Serve with sippets.
Scalloped Oysters.
Put them with crumbs of bread, pepper, salt, nutmeg, and a bit of butter, in scallop shells or saucers, and bake them before the fire, in a Dutch oven.
Oyster Patties or small Pie.
As you open the oysters, separate them from the liquor, which strain; parboil them, after taking off the beards. Parboil sweetbreads, and cutting them in slices, lay them and the oysters in layers: season very lightly with salt, pepper, and mace. Then put half a teacup of liquor, and the same of gravy. Bake in a slow oven; and before you serve, put a teacup of cream, a little more oyster liquor and a cup of white gravy, all warmed, but not boiled. If for patties, the oysters should be cut in small dice, gently stewed, and seasoned as above, and put into the paste when ready for table.

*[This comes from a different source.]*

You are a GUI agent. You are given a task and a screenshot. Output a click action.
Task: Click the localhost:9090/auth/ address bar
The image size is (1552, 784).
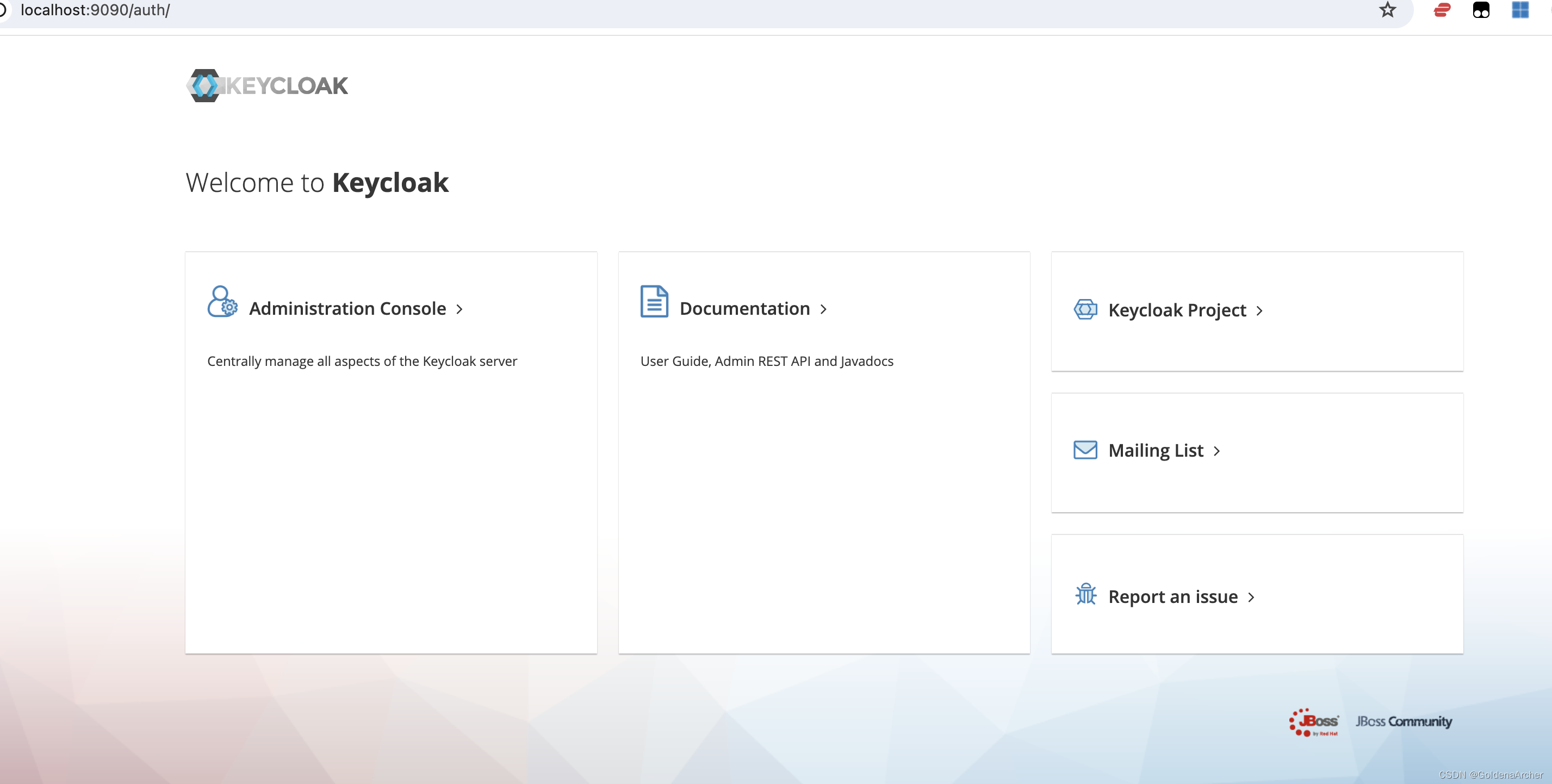click(95, 10)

Fried Oysters, to garnish boiled fish.
Make a batter of flour, milk, and eggs; season it a very little; dip the oysters in it, and fry them a fine yellow brown. A little nutmeg should be put into the seasoning, and a few crumbs of bread into the flour.
To pickle Oysters.
Wash four dozen of oysters in their own liquor; then strain, and in it simmer them till scalded enough: take them out and cover them. To the liquor put a few peppercorns, a blade of mace, a table spoonful of salt, three of white wine, and four of vinegar: simmer fifteen minutes; and when cold, pour it on the oysters, and keep them in a jar close covered.